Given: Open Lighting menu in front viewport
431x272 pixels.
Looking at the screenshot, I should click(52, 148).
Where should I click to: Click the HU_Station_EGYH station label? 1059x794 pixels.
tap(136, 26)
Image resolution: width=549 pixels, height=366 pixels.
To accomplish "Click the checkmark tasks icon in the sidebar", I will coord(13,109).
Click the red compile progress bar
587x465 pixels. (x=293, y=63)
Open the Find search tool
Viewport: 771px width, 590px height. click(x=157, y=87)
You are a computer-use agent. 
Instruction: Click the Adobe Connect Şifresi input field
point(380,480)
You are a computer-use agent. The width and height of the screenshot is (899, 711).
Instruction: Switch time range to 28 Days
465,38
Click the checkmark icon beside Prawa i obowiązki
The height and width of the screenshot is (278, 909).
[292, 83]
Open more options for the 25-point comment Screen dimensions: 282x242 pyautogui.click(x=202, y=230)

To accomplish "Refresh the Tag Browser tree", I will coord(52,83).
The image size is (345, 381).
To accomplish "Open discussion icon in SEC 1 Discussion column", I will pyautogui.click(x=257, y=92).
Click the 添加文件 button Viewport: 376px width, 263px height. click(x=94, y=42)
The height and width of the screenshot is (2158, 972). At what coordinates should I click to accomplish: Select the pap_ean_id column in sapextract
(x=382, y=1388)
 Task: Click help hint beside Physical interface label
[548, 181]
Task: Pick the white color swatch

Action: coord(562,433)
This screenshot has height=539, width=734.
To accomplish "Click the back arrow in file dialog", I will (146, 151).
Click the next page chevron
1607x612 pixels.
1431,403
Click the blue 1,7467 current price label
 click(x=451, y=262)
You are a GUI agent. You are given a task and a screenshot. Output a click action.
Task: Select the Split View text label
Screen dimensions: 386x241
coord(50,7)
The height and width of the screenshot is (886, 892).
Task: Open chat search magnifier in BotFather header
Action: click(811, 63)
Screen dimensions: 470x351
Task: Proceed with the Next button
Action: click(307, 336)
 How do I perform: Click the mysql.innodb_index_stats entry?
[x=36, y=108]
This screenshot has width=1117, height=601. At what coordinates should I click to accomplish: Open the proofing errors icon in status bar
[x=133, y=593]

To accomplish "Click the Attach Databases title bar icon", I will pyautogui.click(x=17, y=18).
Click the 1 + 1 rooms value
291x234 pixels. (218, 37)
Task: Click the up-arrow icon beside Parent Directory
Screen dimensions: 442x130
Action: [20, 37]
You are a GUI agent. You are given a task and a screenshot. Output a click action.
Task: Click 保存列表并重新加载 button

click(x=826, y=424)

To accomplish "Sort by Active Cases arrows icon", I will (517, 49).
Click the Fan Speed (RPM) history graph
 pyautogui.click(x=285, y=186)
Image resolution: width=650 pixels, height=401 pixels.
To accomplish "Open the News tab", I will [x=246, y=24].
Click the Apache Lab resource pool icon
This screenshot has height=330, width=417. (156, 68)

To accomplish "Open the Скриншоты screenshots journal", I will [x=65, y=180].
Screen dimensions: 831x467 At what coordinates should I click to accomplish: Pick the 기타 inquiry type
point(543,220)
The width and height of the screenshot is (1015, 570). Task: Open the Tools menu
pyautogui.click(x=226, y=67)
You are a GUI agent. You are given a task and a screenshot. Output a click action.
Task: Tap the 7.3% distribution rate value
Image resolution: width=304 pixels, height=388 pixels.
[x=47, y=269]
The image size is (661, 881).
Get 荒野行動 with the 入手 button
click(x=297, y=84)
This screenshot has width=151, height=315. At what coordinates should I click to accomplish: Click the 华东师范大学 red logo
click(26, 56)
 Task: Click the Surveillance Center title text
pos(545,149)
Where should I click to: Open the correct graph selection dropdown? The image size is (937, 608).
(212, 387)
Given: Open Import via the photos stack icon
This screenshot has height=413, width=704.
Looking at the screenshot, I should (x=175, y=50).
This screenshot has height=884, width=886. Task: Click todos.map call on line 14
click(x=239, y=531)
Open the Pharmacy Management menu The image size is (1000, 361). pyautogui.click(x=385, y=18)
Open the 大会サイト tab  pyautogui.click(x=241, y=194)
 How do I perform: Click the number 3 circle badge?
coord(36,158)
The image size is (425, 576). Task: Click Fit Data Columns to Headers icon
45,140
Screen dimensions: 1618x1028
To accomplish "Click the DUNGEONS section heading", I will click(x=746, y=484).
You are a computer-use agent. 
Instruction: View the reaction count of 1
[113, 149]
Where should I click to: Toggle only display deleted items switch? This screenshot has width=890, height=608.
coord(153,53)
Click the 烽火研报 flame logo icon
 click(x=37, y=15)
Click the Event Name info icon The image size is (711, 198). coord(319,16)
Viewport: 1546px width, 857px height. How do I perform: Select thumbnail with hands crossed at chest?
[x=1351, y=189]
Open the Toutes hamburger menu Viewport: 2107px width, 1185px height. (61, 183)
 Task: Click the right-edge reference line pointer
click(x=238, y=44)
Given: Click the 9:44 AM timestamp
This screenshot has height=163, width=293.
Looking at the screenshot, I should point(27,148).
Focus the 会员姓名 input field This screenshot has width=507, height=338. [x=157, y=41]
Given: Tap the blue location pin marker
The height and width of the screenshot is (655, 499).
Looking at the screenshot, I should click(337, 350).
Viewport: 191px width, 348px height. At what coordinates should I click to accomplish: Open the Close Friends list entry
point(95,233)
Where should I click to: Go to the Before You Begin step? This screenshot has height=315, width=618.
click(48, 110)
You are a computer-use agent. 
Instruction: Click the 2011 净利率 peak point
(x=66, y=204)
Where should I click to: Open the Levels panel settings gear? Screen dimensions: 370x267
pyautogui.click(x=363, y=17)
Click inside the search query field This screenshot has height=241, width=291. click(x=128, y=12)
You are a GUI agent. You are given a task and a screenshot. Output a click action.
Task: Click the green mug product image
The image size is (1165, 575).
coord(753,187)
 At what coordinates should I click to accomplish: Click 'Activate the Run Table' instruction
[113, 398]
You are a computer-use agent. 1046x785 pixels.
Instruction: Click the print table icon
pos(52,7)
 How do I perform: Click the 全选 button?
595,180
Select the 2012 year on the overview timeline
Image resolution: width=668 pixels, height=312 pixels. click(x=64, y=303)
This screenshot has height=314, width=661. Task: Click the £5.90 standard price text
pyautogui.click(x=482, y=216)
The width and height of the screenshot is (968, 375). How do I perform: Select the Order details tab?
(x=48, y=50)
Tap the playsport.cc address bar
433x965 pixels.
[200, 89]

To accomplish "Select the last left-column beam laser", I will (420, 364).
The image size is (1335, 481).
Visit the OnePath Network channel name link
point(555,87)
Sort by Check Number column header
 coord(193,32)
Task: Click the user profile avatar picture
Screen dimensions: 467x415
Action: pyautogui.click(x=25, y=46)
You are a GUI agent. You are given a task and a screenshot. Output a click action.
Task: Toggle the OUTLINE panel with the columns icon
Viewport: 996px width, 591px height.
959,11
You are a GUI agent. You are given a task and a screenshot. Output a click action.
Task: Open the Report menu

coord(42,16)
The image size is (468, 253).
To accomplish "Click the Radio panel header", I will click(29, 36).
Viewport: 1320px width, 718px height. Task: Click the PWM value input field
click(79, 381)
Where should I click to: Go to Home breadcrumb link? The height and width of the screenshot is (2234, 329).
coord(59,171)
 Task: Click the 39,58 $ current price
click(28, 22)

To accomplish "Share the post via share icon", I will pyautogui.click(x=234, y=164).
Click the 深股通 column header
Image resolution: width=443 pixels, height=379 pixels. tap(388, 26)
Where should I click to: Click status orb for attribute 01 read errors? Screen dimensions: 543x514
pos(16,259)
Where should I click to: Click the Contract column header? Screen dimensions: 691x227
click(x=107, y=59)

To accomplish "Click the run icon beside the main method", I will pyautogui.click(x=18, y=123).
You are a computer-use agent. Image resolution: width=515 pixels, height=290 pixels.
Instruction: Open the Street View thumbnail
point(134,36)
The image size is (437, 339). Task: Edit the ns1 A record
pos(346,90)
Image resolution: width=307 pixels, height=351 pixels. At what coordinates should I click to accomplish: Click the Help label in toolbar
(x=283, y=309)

About this exercise:
Please transcribe exactly the lines above from the line that has "The height and width of the screenshot is (2158, 972)." up to and including the line that has "This screenshot has height=539, width=734."; no other line belongs in the answer.

Problem solution:
The height and width of the screenshot is (2158, 972). At what coordinates should I click to accomplish: Select the pap_ean_id column in sapextract
(x=382, y=1388)
 Task: Click help hint beside Physical interface label
[548, 181]
Task: Pick the white color swatch

Action: coord(562,433)
This screenshot has height=539, width=734.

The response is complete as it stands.